Eliza had been going out with her rower boyfriend Alex for a couple of months when she was invited to go to Henley Regatta last July. The dress code at the Stewards’ Enclosure is very strict, for those of you unfamiliar with the form. Ladies are not permitted to wear trousers or anything that shows their knees. (Until recently I’d never really associated knees with a sexual connotation, but what do I know?) As Eliza is a teenager and quite small, she had nothing at short notice that fitted in with these contraints and was formal enough to wear to one of the highlights of the English Social Season.
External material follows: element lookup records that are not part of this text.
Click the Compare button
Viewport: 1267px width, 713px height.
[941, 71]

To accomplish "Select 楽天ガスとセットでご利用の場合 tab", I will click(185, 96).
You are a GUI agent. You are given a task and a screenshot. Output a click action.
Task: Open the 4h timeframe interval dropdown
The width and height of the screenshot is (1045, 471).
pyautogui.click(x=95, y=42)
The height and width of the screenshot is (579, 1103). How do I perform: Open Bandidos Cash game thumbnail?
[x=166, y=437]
As I sat in the departure lounge at Gatwick Airport waiting for my flight to India, she told me that she’d decided to wear one of my saris. Ever resourceful, she looked up a video on Youtube about how to wrap a sari, Marathi-style. It was a cold and windy Henley day for her and she wore leggings and a vest under my hastily-pinned sari blouse. It was important to her, though, to point out the ridiculous exclusiveness of such an narrow dress code.
Fast forward a year and Alex was into his school’s first eight. We watched him compete on Wednesday on a live stream but sadly his team were beaten by another school. The pair had planned to make an appearance later in the week, and this time Eliza was determined to wear her own sari, not because she was constrained by her wardrobe but because she wanted to make a statement about who she is: half English and half Indian. You’ll remember that she asked me to buy her a red and black sari (her own school colours and, as it happens, her favourites) from India earlier in the year and that a very kind nurse from my mum’s care home had made her a sari blouse to replace the one I’d bought which she deemed unsuitable.
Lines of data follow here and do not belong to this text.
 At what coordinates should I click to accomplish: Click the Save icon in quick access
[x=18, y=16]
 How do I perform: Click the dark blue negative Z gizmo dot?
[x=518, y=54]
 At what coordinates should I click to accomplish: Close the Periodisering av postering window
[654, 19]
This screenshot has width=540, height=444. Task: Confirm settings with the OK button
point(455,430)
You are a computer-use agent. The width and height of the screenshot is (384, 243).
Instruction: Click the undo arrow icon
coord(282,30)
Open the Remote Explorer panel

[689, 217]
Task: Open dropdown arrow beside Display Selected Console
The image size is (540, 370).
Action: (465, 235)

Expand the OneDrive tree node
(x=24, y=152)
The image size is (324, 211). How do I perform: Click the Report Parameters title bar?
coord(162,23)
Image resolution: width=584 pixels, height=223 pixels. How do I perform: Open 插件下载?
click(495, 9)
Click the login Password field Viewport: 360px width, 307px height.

After few hiccups caused by sign failures and broken rails, the pair of them made their way to Oxfiordshire by train in full regalia: Eliza in sari and Indian jewellery and Alex in his Henley blazer. When giving in their tickets at Henley station, a woman looked Eliza up and down in disgust. It was at this point that our two lovebirds made a bet about the amount of nasty looks they’d get that day. The parameters were: lingering looks of confusion, disgust or judgement. Alex bet 30 looks and Eliza countered with 40. The one who guessed nearest would buy the other a coffee.
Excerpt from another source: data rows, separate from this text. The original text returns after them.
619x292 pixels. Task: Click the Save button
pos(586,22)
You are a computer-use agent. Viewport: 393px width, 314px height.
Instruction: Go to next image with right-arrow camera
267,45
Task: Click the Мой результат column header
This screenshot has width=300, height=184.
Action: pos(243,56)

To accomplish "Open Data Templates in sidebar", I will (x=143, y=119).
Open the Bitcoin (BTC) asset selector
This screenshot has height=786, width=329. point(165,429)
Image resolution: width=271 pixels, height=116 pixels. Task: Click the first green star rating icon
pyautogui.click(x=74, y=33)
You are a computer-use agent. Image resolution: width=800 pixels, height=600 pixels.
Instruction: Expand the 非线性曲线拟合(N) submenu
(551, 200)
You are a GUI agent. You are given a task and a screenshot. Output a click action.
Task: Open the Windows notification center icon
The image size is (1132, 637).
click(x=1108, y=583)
In the end there were 96 lingering looks of disgust, confusion or adverse judgment. When they related this figure to everyone, it seemed unbelievable, but there it is. Eliza reports that these looks were mainly from women and young women at that but no demographic except for children was exempt. Eliza tells me that some of the looks she got were so bad that they would have counted as more than one, but she counted ten strictly according to her parameters.
What she found most disappointing was that her sari seems OK with people per se but it was the fact that a sari-clad young woman was holding hands and obviously very much together with a young, tall white man in traditional Henley attire. It was this point that hurt me most, I think because it reminded me of when my husband was called horrid names for having a brown girlfriend 35 years ago. The point is that people can accept other people who have obviously made an effort but not when this integration becomes tangible and affects the fabric of their existence.
On their return, to be fair, they received many smiles and admiring looks and one woman on the tube told her “You look great by the way.” But I suppose that Londoners are more accustomed to diversity than the “cream of society.”